Examined one by one, Napoleon's accomplishments and utterances lose much of their magic. Their imperfections and errors, their improvised and derivative nature become only too apparent, and the man's personal defects, his boundless egotism, deceitfulness, and callousness stand exposed. The sum of the parts is less than the whole. Unfortunately, this analytical "debunking," if applied to almost any great man (with the possible exception of a handful of saints), would similarly divert attention from the majestic outline of the forest to the imperfection of the trees. A critical examination of a great man's thought or deeds always leads to the ultimate, the only really important question: which is the deeper reality--the whole or the parts? If the answer is, the parts, then all greatness stands diminished."
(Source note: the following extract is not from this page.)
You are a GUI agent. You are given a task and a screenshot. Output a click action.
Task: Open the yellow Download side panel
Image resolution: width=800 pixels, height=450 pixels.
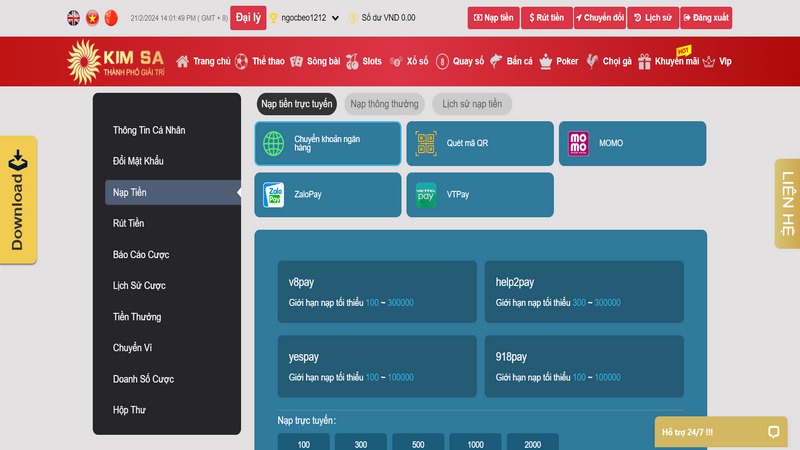[19, 200]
From "The Mind of Napoleon" [Pg. 41-42]:
[Dictation, Saint Helena, on the coup d'état of 18 Brumaire] When a deplorable weakness and ceaseless vacillations become manifest in supreme councils; when, yielding in turn to the influences of opposing parties, making shift from day to day, and marching with uncertain pace, a government has proved the full measure of its impotence; when even the most moderate citizens are forced to admit that the State is no longer governed; when, in fine, the administration adds to its nullity at home the gravest guilt it can acquire in the eyes of a proud nation---I mean its humiliation abroad---then a vague unrest spreads through the social body, the instinct of self-preservation is stirred, and the nation casts a sweeping eye over itself, as if to seek a man who can save it.
This guardian angel a great nation harbors in its bosom at all times; yet sometimes he is late in making his appearance. Indeed, it is not enough for him to exist: he also must be known. He must know himself. Until then, all endeavors are in vain, all schemes collapse. The inertia of the masses protects the nominal government, and despite its ineptitude and weakness the efforts of its enemies fail. But let that impatiently awaited savior give a sudden sign of his existence, and the people's instinct will divine him and call upon him. The obstacles are smoothed before his steps, and a whole great nation, flying to see him pass, will seem to be saying: "Here is the man!"
[Conversation, 1817] Mohammed came at a moment when general opinion was ready for a single God. . . A man is but a man, but often he can do much; often he is a tinderbox in the midst of inflammable matter.
[Conversation, 1817] Jesus was probably hanged like so many fanatics who wanted to act the part of the prophet, the Messiah. Every year, there were several. . . . What is certain is that public opinion at the time favored a single God and that those who spoke of him first were well received. Thus were the circumstances. It's like myself: if from the lowest social class I rose to be Emperor, this was possible because of the circumstances and a favorable public opinion.